Bayesian-Network-Based Evaluation for Corrosion State of Reinforcements Embedded in Concrete by Multiple Electrochemical Indicators

Abstract

The electrochemical indicators including corrosion potential (E_corr), concrete resistivity (ρ), corrosion current density (i_corr), and polarization resistance (R_ρ) are pivotal in the evaluation of the degradation state of reinforcements embedded in concrete. Notwithstanding, extensive investigations traditionally hinge on a singular electrochemical metric for the appraisal of rebar corrosion. The current study transcends this conventional approach by integrating multiple electrochemical detections, significantly improving the accuracy in ascertaining the corrosion status of reinforcing bars within concrete.

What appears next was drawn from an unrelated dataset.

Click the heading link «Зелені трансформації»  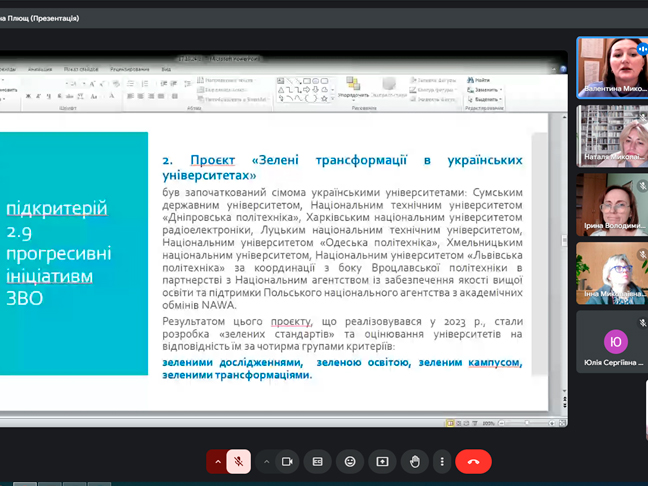pos(342,160)
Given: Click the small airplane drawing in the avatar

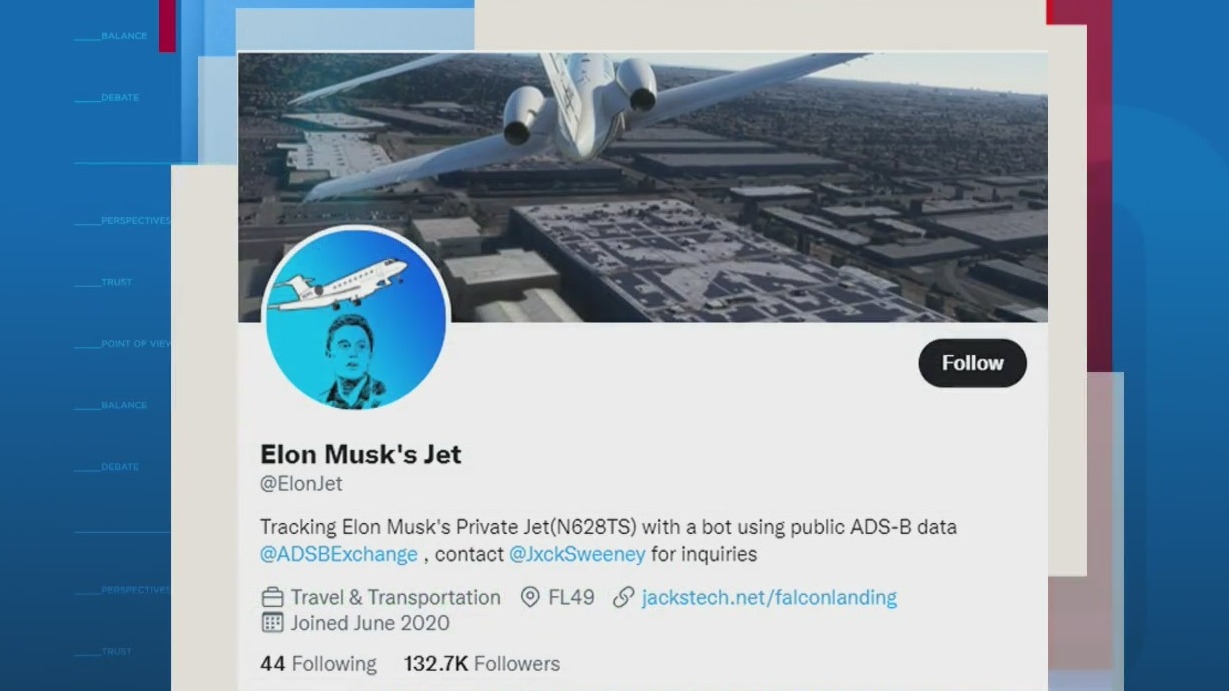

In this paper, a Bayesian network model is developed, synthesizing results from four electrochemical indictors obtained from published literatures. This model effectively addresses the challenge of integrating unmeasured electrochemical parameters in cases where only a limited set is tested in practical engineering, culminating in a more comprehensive assessment dataset. Further, this study progresses to quantitatively assess the reinforcement corrosion status by devising and fine-tuning an integrated model. The Bayesian network notably excels in extrapolating untested results and accurately determining the thresholds for rebar corrosion status, thus significantly improving the overall assessment capability. The Bayesian network, as employed in this study, computes median E_corr and i_corr values at -282mV and 0.168µA/cm², respectively. These computed values exhibit a deviation within 15% of experimental data, aligning with the uncertainty range stipulated by the ASTM C876-91 standards.